## Begin Extracted entries

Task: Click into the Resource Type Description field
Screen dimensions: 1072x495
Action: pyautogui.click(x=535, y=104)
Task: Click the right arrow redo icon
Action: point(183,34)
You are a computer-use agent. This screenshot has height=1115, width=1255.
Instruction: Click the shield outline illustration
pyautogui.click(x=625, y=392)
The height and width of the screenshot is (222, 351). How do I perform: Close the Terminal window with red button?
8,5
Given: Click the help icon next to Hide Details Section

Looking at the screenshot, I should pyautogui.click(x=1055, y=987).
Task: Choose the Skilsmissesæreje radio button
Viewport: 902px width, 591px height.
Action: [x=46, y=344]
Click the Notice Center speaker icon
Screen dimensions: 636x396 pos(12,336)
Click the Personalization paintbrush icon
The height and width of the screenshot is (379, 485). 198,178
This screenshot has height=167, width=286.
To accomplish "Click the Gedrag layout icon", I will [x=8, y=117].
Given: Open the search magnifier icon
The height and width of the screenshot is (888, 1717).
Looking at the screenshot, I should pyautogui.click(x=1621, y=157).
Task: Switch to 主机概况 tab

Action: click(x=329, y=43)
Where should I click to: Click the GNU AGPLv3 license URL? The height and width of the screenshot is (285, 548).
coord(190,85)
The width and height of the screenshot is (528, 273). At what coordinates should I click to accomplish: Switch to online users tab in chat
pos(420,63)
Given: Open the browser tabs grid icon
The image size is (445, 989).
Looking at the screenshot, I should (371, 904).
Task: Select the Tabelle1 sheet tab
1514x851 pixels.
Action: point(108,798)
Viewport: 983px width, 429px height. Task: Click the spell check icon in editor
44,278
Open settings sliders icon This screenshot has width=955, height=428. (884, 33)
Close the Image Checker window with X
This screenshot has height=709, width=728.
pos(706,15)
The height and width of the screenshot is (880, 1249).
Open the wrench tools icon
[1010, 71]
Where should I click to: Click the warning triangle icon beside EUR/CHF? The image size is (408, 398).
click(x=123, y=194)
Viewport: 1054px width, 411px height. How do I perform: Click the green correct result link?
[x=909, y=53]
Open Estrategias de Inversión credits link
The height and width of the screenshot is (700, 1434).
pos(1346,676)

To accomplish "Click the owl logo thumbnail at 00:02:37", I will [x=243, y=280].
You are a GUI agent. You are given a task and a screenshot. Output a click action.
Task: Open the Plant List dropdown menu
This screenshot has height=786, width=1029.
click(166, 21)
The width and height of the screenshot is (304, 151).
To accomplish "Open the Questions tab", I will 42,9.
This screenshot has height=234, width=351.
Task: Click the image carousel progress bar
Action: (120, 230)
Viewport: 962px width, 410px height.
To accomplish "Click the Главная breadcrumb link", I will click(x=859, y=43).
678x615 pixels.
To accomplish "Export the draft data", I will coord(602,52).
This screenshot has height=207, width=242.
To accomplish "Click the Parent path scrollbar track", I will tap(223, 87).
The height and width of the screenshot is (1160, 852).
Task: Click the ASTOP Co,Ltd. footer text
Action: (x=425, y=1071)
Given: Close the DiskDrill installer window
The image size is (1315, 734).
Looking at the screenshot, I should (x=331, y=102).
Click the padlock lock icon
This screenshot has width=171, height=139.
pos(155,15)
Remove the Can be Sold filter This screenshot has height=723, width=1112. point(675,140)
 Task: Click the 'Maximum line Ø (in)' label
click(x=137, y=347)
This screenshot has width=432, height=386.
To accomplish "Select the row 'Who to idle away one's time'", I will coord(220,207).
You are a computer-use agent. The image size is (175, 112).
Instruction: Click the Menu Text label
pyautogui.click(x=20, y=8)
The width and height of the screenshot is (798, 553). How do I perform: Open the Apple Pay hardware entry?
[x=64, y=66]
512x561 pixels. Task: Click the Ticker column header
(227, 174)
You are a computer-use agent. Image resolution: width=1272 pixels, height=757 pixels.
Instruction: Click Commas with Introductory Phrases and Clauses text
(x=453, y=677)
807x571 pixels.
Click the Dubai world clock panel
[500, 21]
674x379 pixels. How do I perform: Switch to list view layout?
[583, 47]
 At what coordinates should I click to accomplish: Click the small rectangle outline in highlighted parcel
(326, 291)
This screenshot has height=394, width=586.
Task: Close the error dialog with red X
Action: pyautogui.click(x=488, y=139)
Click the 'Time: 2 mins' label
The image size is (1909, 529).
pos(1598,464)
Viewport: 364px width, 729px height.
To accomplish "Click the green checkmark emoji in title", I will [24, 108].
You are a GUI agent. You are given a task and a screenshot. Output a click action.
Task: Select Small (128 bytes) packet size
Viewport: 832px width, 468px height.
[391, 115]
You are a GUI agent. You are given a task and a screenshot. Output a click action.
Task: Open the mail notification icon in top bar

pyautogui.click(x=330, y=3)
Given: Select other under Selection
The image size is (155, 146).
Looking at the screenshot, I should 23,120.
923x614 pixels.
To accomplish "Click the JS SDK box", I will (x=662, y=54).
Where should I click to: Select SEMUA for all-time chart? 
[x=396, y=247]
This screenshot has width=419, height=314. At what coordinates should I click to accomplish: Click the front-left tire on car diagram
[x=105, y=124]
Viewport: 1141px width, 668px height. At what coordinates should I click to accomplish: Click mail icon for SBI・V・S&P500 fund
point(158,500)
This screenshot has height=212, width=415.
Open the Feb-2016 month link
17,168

## End Extracted entries

▸ Goal of the exercise
State the number of lines in the entries above that contain the string "label", counting only case-sensitive matches. Give the number alone.

▸ Task response
3